Indeed, most golf clubs we now visit in the course of our work have some form of water features such as reservoirs, ornamental ponds or fountains.

In the past, such features have always been viewed by the general golfing public as an aesthetic addition, or perhaps a means to affect the difficulty of the course. Increasingly, because of the recent extremes in our weather conditions, it has become common place for end-users to be aware of the environmental and financial benefits of water features, as well as the aesthetic qualities that they offer.

For example, irrigation reservoirs have historically always been ‘out-of-play’ areas by the end of the season becoming due to the fact that the water has been used up and they have emptied and become unsightly. However, this can be overcome by introducing a network of water features around the property, which can be linked across the site by their own weir and transfer systems – all ‘topped-up’ naturally by the golf course drainage system.

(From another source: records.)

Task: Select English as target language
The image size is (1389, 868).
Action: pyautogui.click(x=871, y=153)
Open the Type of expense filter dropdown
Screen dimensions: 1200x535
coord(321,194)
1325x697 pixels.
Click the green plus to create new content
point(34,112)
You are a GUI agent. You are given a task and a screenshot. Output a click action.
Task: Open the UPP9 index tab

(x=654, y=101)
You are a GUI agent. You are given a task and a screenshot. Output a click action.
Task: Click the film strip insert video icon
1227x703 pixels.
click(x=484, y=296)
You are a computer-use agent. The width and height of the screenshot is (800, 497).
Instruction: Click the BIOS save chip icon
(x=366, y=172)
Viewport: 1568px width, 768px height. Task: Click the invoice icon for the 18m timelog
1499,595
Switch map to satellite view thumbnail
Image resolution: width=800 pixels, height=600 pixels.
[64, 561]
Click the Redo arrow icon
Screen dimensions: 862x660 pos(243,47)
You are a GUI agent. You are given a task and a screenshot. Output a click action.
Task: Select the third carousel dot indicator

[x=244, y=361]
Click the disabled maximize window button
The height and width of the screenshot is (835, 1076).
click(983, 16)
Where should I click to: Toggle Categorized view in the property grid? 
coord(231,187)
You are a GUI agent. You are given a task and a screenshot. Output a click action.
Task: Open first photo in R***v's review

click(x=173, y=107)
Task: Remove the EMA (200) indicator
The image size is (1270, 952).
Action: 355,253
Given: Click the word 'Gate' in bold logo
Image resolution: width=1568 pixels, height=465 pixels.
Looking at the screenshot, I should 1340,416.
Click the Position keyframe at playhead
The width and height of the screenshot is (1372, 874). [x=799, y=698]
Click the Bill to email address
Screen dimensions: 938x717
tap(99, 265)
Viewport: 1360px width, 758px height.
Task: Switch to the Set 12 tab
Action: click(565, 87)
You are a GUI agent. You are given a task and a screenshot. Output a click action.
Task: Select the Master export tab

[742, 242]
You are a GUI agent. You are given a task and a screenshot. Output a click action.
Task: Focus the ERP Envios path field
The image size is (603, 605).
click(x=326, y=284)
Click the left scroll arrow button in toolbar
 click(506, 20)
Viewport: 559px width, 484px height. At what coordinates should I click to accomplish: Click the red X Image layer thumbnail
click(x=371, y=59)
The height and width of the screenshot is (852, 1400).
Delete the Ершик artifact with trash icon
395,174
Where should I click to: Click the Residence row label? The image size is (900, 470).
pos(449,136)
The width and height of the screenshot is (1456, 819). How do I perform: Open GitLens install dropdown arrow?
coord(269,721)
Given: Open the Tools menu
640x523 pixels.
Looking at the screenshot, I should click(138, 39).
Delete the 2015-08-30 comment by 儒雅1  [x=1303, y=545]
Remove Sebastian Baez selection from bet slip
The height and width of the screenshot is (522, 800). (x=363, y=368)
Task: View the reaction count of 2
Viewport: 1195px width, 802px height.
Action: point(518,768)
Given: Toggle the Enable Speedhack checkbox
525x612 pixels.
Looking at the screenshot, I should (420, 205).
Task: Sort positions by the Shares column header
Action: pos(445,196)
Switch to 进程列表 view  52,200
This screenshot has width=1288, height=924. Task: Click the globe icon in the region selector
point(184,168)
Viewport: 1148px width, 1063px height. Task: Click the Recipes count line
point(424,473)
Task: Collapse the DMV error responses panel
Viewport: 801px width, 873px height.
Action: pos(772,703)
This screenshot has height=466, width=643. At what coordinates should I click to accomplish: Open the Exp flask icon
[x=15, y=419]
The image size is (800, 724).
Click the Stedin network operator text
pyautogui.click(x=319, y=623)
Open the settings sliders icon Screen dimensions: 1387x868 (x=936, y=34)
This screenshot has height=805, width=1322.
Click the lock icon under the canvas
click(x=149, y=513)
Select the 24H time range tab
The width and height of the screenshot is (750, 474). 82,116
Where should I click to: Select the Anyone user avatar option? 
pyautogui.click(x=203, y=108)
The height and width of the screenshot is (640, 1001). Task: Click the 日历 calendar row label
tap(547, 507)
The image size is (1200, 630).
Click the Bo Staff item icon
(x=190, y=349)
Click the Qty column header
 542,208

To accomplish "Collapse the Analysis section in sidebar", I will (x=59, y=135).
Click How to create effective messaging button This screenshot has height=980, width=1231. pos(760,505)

a2 The addition of such features provide course managers with the ideal opportunity to openly discuss wider issues such as water harvesting and the need for water quality standards to be maintained. Whilst it is now commonplace to construct holding reservoirs, maintaining water quality is a far more complex process requiring extensive design and planning in order to produce a sustainable water body on any golfing or sporting arena.

Items such as water sourcing, water quality and overall water management must be brought into play ideally at the design stage of any project. This is to ensure that the feature remains aesthetically pleasing throughout the golfing year, as well as meeting stringent standards required by the Environment Agency as to retained bodies of water on private land.

Aside of aesthetics, it should be remembered that it is the landowner’s responsibility to maintain water quality of any pond on their property. Failure to meet these standards could result in severe fines. Therefore, it is essential that all persons responsible for such bodies of water are aware of the management tools available to both improve and maintain water.

The surest way of maintaining water quality is through the introduction of a plentiful oxygen supply and by eliminating the stratification process which, in layman’s terms, means preventing the water from layering at different temperatures.

This can be done through the introduction of water falls, transfer recycle style systems within the pool network, or the usage of one of the many available aeration style units such as Otterbine or Kasco.

a3 Additionally, the introduction of suitable flora and fauna will enhance the appearance and assist in the replication of the natural environment processes that exist in any natural occurring body of water.

Obviously, the promotion of aerobic bacteria requires oxygen to survive and will dramatically reduce the build-up of organic materials and prevent the production of foul odours, both of which will affect the overall experience of playing golf on the course.

So, when investigating the idea of a water feature give consideration to the irrigation requirements of the course and the possibilities of lining the drainage network into the overall scheme. It is more likely that power is required at the features to mechanically introduce waterfalls or aeration units. In other words, before finalising budgets, ensure that all avenues have been visited.

In conclusion, we must start utilising the thousands of pounds worth of water which naturally falls on courses and sports areas to its maximum potential, thus improving environmental and ecological processes, whilst aesthetically enhancing playing areas through financially sound practices.